HOCKEY SUR GLACE – Francis Drolet : « J’ai pris ma décision tout de suite »

Ⓒ Gazette Sports

Fraîchement arrivé en provenance d’Australie, Francis Drolet vient renforcer l’effectif amiénois, alors que les absences de Joey West et Spencer Edwards se prolongent. Rencontre avec la nouvelle recrue amiénoise.

Bonjour Francis, comment en êtes vous arrivé à signer à Amiens ?
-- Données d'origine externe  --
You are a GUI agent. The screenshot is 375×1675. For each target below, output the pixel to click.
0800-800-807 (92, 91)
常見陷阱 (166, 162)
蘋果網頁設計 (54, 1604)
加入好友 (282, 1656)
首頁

Ça a été un processus qui s’est fait assez vite. Je me cherchais une équipe après ma saison en Australie, j’ai envoyé quelques mails et Mario a parlé avec quelques coachs de la Division 1. Il m’a dit qu’il avait eu de bons commentaires donc ça a pris 3-4 jours. J’ai pris ma décision tout de suite, je n’ai entendu que des bons commentaires sur Amiens : belle patinoire, belle équipe qui va bien, donc c’est parfait pour moi, pour m’améliorer, pour continuer mon développement et pour avoir du plaisir. J’ai dis oui très vite et quatre jours après je venais d’Australie pour la France, de Sidney jusqu’à Paris.

Comment vous définissez-vous en tant que joueur ?

Je suis un joueur travailleur, j’aime bien faire des passes, je crois avoir une bonne vision de jeu. Mon travail et ma discipline ce sont mes plus gros attributs.

Spencer Edwards et Joey West blessés, sur la glace vous vous rapprochez duquel ?

Je ne les connais pas mais j’ai entendu que ce sont de très bons joueurs, du coup si je m’approche de l’un des deux ça sera bon (rires).

Comment s’est déroulée votre expérience en Australie ?

Le hockey sur glace n’est pas tellement développé là-bas, c’est quelque chose qui se développe comme en France il y a fort longtemps. Ils essaient d’avoir des étrangers pour pousser le hockey, donc ça commence à se développer assez bien. Ce n’est pas au niveau de la France encore. C’est un beau pays donc au niveau de l’expérience c’était excellent. En terme de hockey, il y a vraiment du chemin à faire.

C’est comparable à quel niveau en France ?

Il y a quatre étrangers qui peuvent jouer par match, de bons joueurs en général, et le reste ce sont quelques bons joueurs australien. Je dirais que c’est un niveau bas de classement Division 1.

Vous avez passé quatre saisons en Division 1; vous n’avez pas eu la possibilité d’aller en Magnus avant aujourd’hui ?

J’ai eu quelques pistes pour aller en Magnus mais j’étais quand même fidèle à mon entraîneur et à mon équipe, on voulait gagner à Briançon pour faire monter l’équipe en Magnus. C’était notre but, ce n’est pas passé les deux premières années, et la troisième on se disaitque c’était la dernière année, où l’on allait essayer de montée et on l’a fait. J’étais donc prêt à passer en Magnus pour une nouvelle expérience.

Vous arrivez ici dans quelle optique ?

J’arrive dans un bon club c’est sûr, l’équipe va bien, il y a quelques blessés c’est sûr, c’est dommage, mais je vais donner mon possible pour faire pousser l’équipe encore plus.